I have no idea whether this estimate is still valid, but back in the days when I was working with O’Connor & Associates, the head of technology (and O’Connor had a well run technology operation) said the cost of documenting software (as in having the developers write up what they did in sufficient detail so a third party could maintain the it) was an additional 20%. It was very difficult to get traders to pay for it, ironically not so much for the hard dollar costs, but the fact that IT was resource constrained. The idea that the coders would spend a lot of time on leaving a paper trail, rather than getting to a business center’s urgent need, was a hard sell.
But Lehman illustrates what happens when you do what most places do, and skip documentation. Now of course, modern IT on the Street was supposed to be using more off the shelf software and doing less custom development, but you would never know that reading this Financial Times story:
Unwinding derivatives is a complex task at the best of times. In the case of Lehman, one of the biggest dealers in some of the most complex derivatives markets, this has been even more so. Lehman’s global derivatives book included contracts with a notional face value of $39,000bn and deals with 8,000 different counterparties when it went bust. The derivatives business was actually split into multiple strands, backed up by between 20 and 30 different systems.
Once it went bankrupt, the staff who supported these systems “evaporated”….
“The more time goes by, the less insight remains in terms of the people who staffed those systems,” said Mr O’Hanlon. He likens the amount learnt about derivatives from the Lehman job to lessons from wars. “The medical industry has advanced itself whenever there is a war, when it has to undertake hundreds and thousands of procedures in a compressed period of time.”
The main conclusion so far – and there are many fascinating details in the Lehman unwind – is that the technology costs for derivatives have been underestimated.
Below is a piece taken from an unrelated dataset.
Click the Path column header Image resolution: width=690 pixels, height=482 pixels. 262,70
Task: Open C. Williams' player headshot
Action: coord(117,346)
In addition, the answers that every regulator now wants and every investor should demand, in terms of levels of exposures and risks that banks hold, cannot be easily gleaned from the current multiple systems used to value and track positions.
“Many previously hidden costs of running a derivatives business, including technology support of multiple disjointed systems, can no longer be discounted,” says Luc Faucheux, a managing director at Lehman Brothers Holding Inc in New York.